On Wednesday, March 23, a ceremony was held at the Diocese of Oakland Chancery Offices. On behalf of the Government of the Republic of Korea, Deputy Consul General Jung Yoon-ho presented the Most Reverend Michael C. Barber, SJ, Bishop of Oakland, with the Ambassador for Peace Medal. The Republic of Korea presents this medal to U.S. veterans of the Korean War or their survivors to express gratitude for the veterans’ service. In this case, it was in recognition of the service of Bishop Barber’s late father, Adlai Charles Barber, who served in the U.S. Army in the Korean War from 1950-52 and passed away in 1985 at the age of 56.

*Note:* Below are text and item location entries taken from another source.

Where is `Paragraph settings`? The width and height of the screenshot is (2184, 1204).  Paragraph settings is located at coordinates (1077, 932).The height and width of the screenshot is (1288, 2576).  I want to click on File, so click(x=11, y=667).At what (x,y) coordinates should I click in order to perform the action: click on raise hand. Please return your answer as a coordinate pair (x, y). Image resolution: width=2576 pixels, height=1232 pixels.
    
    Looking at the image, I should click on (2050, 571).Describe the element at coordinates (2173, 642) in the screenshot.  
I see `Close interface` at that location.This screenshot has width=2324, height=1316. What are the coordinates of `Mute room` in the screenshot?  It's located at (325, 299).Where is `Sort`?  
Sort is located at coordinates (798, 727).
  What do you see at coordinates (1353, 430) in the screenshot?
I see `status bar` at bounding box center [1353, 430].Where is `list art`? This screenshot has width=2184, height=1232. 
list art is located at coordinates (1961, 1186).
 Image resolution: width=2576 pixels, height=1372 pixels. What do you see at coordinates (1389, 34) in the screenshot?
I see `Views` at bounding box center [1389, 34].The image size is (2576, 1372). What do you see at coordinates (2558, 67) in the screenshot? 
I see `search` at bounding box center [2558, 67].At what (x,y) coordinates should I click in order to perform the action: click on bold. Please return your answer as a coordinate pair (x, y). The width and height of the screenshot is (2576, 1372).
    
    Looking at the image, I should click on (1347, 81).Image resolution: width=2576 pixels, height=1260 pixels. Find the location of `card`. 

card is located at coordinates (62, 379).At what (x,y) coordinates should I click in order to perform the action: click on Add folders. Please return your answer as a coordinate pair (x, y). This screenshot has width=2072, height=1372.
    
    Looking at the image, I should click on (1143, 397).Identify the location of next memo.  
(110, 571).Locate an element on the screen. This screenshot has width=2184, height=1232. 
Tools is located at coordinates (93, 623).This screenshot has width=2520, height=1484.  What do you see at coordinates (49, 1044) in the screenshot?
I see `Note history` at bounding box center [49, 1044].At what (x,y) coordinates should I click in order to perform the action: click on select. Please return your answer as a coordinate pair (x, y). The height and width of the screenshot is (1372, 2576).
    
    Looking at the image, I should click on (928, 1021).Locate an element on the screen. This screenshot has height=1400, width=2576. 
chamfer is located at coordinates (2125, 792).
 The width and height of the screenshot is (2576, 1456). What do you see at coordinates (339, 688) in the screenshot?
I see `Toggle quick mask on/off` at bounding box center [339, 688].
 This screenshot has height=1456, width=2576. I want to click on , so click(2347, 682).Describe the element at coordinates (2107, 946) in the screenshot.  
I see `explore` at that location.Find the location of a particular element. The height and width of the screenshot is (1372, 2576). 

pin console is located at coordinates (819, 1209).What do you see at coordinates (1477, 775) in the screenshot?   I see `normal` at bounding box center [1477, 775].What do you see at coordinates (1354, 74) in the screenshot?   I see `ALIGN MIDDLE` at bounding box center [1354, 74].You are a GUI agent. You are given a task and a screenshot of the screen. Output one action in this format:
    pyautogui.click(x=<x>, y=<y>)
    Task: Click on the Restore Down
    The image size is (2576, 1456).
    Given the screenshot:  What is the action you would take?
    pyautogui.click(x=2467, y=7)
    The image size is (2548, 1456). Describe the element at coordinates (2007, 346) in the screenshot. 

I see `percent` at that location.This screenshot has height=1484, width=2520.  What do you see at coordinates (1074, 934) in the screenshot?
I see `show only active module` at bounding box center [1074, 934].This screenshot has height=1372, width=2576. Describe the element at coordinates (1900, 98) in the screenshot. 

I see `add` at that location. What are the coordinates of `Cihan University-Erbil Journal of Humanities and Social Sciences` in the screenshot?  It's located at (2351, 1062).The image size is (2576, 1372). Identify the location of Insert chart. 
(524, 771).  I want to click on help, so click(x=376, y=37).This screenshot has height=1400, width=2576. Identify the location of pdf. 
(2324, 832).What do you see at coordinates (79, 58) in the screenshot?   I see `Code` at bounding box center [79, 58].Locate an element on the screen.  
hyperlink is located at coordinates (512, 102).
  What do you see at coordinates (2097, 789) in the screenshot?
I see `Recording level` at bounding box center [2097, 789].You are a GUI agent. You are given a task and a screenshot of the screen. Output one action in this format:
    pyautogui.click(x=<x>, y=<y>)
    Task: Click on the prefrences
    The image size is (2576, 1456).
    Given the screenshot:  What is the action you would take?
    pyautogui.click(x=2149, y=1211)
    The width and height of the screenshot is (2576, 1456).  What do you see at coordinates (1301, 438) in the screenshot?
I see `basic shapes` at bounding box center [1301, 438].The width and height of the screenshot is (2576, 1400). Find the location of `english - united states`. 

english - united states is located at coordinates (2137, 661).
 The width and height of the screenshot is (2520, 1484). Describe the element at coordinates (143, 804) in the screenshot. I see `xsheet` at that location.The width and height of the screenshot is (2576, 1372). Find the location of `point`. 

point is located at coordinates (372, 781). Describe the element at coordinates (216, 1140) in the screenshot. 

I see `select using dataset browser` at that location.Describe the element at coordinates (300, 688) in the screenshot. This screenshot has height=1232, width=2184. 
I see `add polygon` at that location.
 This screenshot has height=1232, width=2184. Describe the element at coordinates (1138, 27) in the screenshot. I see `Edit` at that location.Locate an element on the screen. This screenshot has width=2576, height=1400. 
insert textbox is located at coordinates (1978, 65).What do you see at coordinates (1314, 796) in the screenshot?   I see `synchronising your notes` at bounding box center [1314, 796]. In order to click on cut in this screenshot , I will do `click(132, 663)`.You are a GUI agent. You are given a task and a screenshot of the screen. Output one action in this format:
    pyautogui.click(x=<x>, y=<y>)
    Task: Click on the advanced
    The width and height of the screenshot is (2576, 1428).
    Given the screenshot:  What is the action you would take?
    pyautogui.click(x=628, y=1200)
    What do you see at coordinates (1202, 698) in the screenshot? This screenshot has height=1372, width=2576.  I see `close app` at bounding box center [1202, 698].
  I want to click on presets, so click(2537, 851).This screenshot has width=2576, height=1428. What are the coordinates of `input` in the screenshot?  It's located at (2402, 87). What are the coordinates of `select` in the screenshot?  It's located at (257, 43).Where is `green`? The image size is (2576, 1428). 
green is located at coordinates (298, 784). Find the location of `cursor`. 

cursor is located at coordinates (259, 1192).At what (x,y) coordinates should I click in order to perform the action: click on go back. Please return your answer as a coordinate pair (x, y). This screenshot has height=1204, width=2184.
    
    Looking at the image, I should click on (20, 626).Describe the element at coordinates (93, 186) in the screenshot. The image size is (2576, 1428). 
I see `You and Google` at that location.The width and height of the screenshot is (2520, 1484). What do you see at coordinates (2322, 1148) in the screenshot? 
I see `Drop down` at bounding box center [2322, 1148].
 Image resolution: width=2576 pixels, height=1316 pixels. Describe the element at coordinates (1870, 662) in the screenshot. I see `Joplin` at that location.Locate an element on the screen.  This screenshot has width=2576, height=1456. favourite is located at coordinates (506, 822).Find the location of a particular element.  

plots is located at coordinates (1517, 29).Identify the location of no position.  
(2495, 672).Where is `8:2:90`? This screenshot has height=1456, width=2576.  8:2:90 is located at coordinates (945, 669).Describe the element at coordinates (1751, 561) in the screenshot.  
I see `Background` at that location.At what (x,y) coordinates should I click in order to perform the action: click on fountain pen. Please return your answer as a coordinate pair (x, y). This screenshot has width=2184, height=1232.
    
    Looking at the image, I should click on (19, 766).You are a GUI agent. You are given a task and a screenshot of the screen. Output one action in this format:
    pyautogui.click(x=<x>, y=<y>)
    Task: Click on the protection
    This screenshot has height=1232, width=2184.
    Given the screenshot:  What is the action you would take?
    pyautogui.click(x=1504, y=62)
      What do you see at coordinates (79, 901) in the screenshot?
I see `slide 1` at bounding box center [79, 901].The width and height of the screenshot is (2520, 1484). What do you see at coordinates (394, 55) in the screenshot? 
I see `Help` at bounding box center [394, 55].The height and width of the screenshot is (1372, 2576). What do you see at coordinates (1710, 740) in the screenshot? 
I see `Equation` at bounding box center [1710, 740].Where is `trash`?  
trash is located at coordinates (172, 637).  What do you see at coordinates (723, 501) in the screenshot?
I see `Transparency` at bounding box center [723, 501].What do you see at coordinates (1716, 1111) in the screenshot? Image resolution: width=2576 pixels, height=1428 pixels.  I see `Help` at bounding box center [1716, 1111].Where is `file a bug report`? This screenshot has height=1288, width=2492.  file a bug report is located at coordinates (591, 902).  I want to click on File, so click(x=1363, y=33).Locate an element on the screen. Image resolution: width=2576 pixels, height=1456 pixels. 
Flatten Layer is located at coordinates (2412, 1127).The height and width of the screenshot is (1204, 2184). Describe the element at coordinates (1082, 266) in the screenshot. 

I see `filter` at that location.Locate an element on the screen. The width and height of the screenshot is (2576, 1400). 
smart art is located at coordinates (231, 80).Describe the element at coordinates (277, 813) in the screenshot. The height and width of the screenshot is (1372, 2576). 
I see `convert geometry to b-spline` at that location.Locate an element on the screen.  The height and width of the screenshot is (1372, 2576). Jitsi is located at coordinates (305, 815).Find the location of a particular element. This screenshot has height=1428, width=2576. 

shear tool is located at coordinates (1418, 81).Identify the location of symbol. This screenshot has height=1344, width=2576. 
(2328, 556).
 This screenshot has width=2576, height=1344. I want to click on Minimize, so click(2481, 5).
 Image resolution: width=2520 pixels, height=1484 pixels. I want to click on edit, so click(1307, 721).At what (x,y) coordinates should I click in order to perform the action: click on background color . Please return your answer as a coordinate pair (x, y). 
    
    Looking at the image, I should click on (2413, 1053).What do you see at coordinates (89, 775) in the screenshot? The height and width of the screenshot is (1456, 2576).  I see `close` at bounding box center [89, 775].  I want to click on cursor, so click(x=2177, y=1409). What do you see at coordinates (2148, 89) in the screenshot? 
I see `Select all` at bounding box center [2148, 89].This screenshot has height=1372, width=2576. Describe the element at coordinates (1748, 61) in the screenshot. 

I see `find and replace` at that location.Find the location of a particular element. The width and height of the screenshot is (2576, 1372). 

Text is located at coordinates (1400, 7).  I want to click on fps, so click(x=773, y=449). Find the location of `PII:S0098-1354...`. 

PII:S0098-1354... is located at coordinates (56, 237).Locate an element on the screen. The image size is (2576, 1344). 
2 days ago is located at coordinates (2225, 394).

Also present were Harry Nang and Joanna Kim-Selby, respectively Chairman of the Board and President of the East Bay Korean-American Senior Service Center in Oakland, who helped organize the ceremony; and Gerard Parker, Executive Director of the Korean War Memorial Foundation.
Bishop Barber was ordained to the episcopate and installed as the fifth Bishop of the Archdiocese of Oakland on May 25, 2013 in the Cathedral of Christ the Light. Earlier in his life, after attending Saint Pius X Prep School in Galt, California, he entered the Jesuit novitiate in 1973 and was ordained a priest in 1985. He studied at Loyola Marymount University and in 1978 received his BA in Philosophy and History at Gonzaga University in Spokane, Washington. He subsequently studied at Regis College at the University of Toronto and the Pontifical Gregorian University in Rome.
Bishop Barber has held positions as a missionary in Western Samoa and as tutor and chaplain at Oxford University in England. Since 1991 he has served as a chaplain in the U.S. Naval Reserve, achieving the rank of Captain. Barber, a Jesuit, was the first American bishop appointed by Pope Francis, who is the first Jesuit pope.